# WHAT IS ASKED
Rewrite the data below from the line with "Collapse the Exercice" to the line with "point(137,62)", including both of those lines and all request text. Move every coordinate in the answers by -147.

# DATA TO PROCESS
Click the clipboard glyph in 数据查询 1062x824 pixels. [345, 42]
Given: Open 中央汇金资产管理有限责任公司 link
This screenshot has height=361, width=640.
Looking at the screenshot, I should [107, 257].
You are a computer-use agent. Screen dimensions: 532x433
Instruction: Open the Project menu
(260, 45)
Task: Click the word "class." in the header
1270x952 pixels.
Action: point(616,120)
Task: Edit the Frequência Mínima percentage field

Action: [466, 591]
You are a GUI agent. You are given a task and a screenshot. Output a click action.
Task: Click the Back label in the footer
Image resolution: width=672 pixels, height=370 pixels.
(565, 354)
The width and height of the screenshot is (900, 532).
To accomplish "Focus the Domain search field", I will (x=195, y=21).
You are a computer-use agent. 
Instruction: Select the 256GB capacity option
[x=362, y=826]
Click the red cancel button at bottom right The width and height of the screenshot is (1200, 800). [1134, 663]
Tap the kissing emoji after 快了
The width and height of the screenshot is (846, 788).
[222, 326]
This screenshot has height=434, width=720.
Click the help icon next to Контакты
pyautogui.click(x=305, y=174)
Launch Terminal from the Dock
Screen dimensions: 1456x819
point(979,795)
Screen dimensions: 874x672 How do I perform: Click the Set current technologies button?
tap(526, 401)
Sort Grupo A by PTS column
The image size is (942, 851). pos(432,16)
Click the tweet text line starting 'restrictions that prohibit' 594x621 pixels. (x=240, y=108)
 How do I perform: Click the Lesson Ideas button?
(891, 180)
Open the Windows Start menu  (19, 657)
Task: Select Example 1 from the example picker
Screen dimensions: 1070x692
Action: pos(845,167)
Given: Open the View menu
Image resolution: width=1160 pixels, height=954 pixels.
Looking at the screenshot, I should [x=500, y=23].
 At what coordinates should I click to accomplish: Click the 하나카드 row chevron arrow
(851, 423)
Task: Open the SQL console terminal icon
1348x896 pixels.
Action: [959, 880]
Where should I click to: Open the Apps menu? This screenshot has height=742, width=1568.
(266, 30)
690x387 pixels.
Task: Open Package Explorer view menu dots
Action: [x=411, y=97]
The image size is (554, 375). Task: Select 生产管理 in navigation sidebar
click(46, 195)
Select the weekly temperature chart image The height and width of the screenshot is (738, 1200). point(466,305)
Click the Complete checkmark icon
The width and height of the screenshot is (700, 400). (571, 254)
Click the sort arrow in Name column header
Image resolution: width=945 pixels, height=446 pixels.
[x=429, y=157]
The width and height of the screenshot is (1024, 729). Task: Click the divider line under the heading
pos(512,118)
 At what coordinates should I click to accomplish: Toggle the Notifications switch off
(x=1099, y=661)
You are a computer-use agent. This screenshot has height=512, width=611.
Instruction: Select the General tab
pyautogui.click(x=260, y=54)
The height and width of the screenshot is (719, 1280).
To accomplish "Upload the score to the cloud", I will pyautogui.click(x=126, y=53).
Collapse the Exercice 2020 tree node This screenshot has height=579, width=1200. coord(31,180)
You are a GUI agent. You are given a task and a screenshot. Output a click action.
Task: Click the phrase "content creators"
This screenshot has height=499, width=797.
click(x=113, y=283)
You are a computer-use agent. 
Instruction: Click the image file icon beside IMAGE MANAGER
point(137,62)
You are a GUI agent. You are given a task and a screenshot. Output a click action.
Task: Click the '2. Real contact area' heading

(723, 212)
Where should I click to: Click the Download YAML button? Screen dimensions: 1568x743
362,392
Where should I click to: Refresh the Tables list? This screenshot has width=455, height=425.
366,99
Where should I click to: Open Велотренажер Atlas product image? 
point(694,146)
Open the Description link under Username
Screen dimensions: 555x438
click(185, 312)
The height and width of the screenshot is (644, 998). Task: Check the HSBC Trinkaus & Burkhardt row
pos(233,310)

# CORRECT ANSWER
Collapse the Exercice 2020 tree node This screenshot has height=579, width=1200. coord(-116,33)
You are a GUI agent. You are given a task and a screenshot. Output a click action.
Task: Click the phrase "content creators"
This screenshot has height=499, width=797.
click(x=-34, y=136)
You are a computer-use agent. 
Instruction: Click the image file icon beside IMAGE MANAGER
point(-10,-85)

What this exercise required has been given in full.